In a tense two-hour session, Leithner provided few answers to repeated questions about Deutsche's involvement in the scandal.

"We are working with authorities under strict confidentiality and therefore cannot give specific details about the status of probes," Leithner told the hearing.

Leithner, however, did say the bank had made provisions to cover the various legal probes, without quantifying the size of such provisions.

Asked whether the bank expects to make provisions for damage claims related to class-action lawsuits, Leithner said it he did not currently foresee damage payments.

Among the politicians who called for rate setting to be regulated was Lothar Binding, from Germany's opposition Social Democrats (SPD), who described Leithner's answers as "meager."

"This was a real cover up. If the boss doesn't come on stage it leaves a bad impression," Binding said, referring to Jain.

Green party politician Gerhard Schick added that the promised change of culture towards an open dialogue with society by the new leadership at Deutsche Bank "was not evident".

Leithner repeated a previous admission by the bank that some of its staff had not behaved appropriately, but that no members of the management board were involved.

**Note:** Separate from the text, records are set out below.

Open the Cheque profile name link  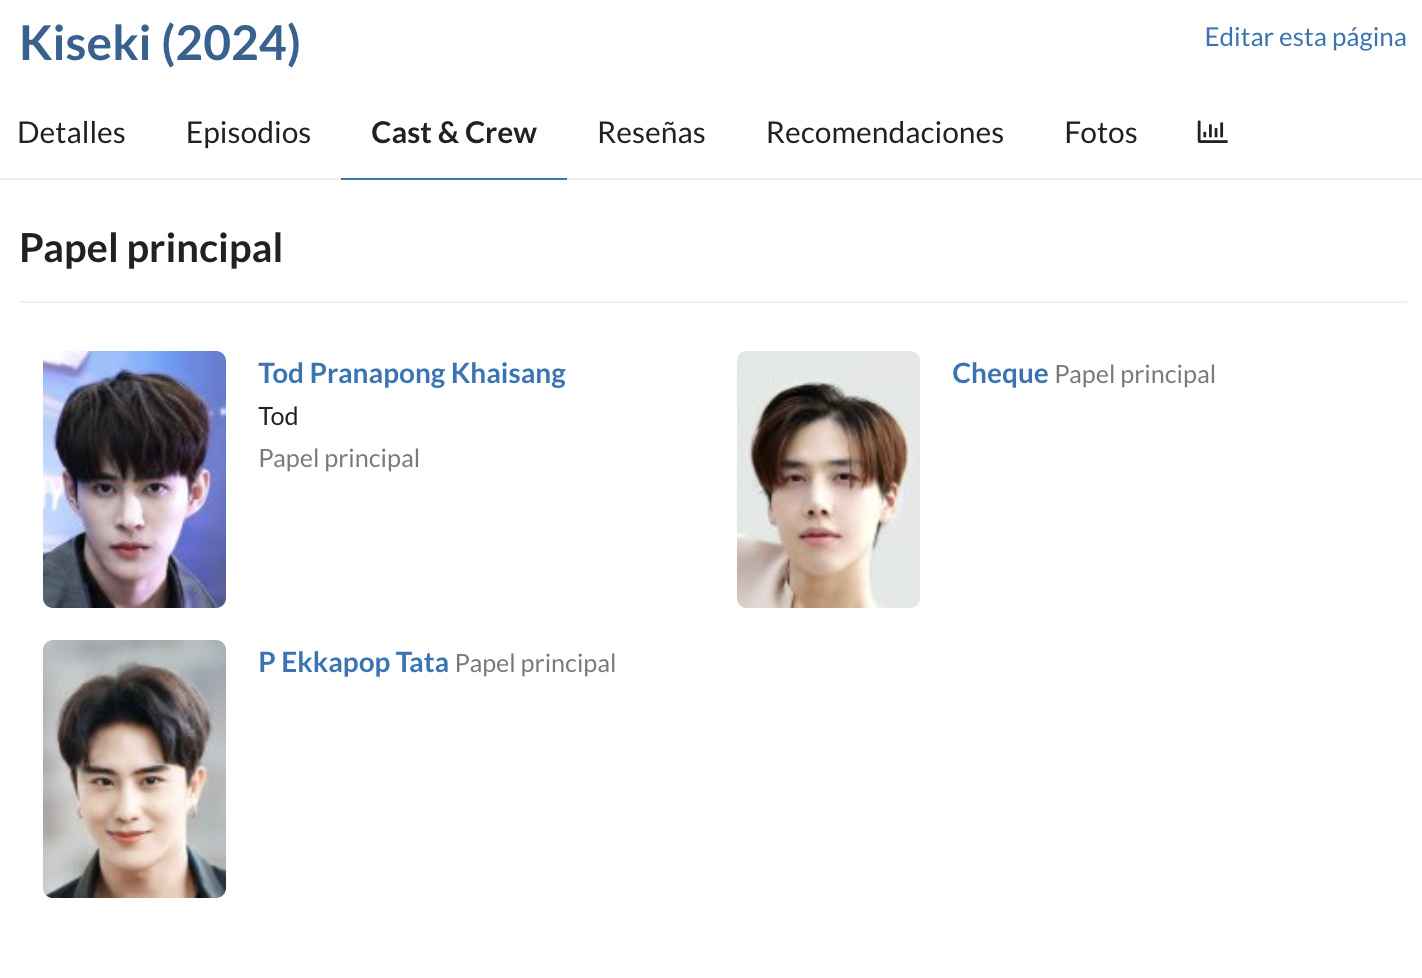point(999,374)
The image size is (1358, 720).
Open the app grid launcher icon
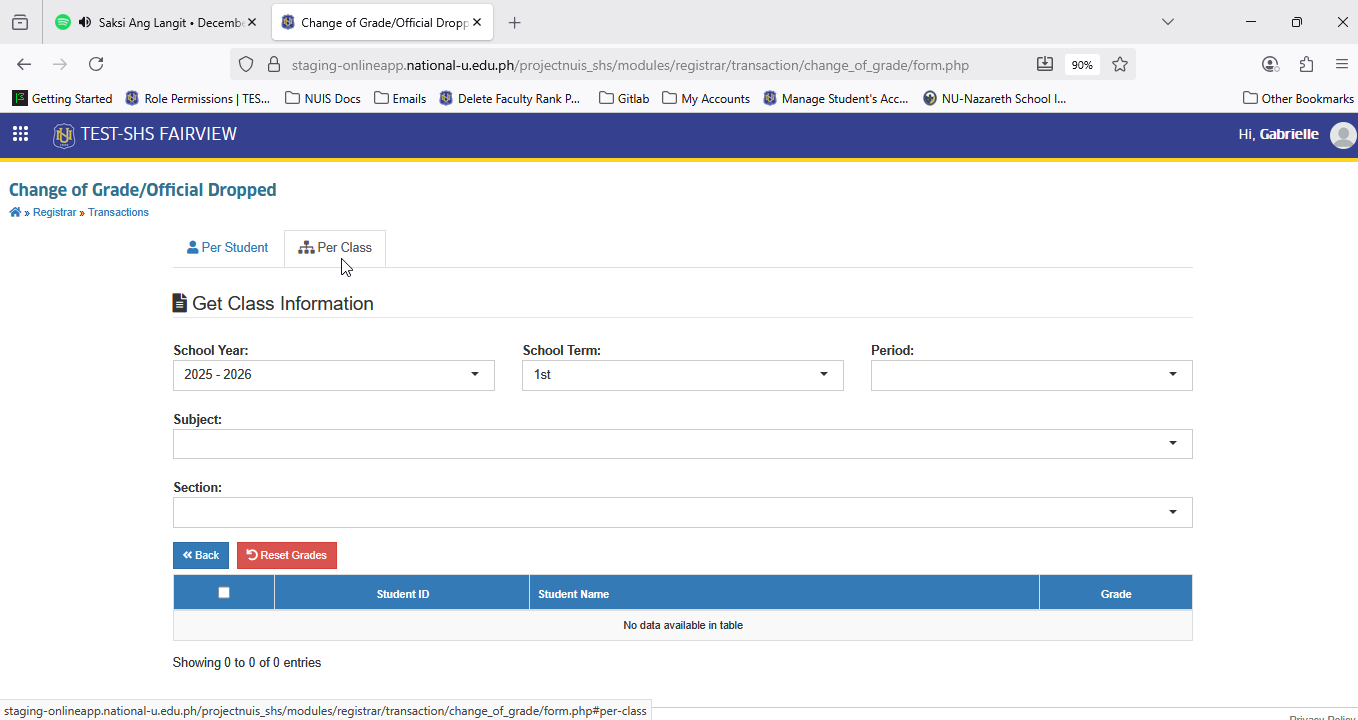(20, 134)
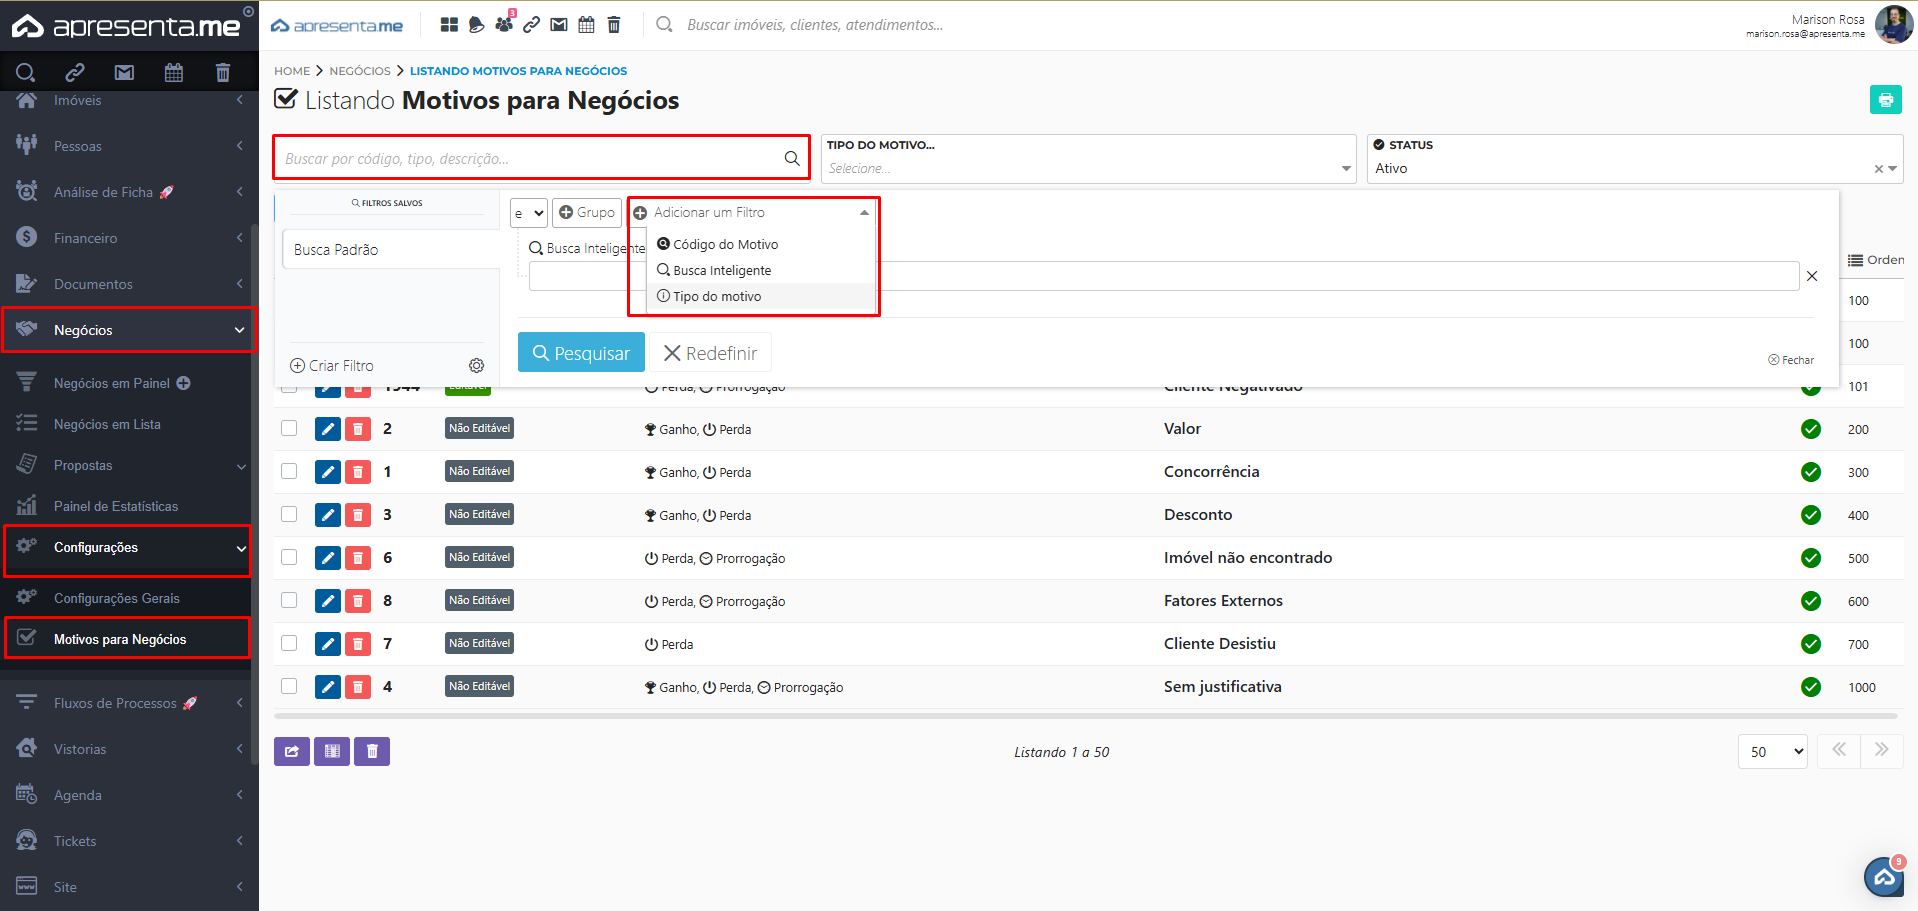
Task: Click the purple export share icon
Action: [x=291, y=751]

"The current challenge is to restore trust, this is why we are taking it very seriously," Leithner told the hearing.

The probe is likely to strain an already tense relationship between bankers, who prefer to keep out of the public eye, and politicians, who are eager to demonstrate their grip on the world of global finance.

German regulator Bafin said banks were cooperating well with investigations. Bafin launched a special investigation of Deutsche Bank in July. Raimund Roeseler, head of bank supervision, said Bafin had become aware of Libor as a potential issue in spring 2010, after the U.S. Commodity Futures Trading Commission told German regulators they had questioned a bank about Libor.

BUBA AGAINST INTERFERENCE

Germany's Bundesbank has urged Berlin's lawmakers not to interfere in efforts to overhaul a system for setting global benchmark interest rates, a filing to the parliamentary hearing in Berlin showed.

In a letter addressed to the hearing, Bundesbank board member Andreas Dombret urged lawmakers to let markets decide about rates.

"Any change to a different reference interest rate should be a matter of free choice for markets and not imposed through lawmakers," the letter said.

Because Libor remains so entrenched in financial markets, regulators are working on ways to reform, rather than replace it.

Dombret said benchmark rates should take greater account of actual transactions, rather than relying only on estimates.

Regulators fear that Libor remains vulnerable to manipulation as banks are asked to submit only a hypothetical estimate about their expected borrowing rate, rather than disclosing the actual prices of completed transactions.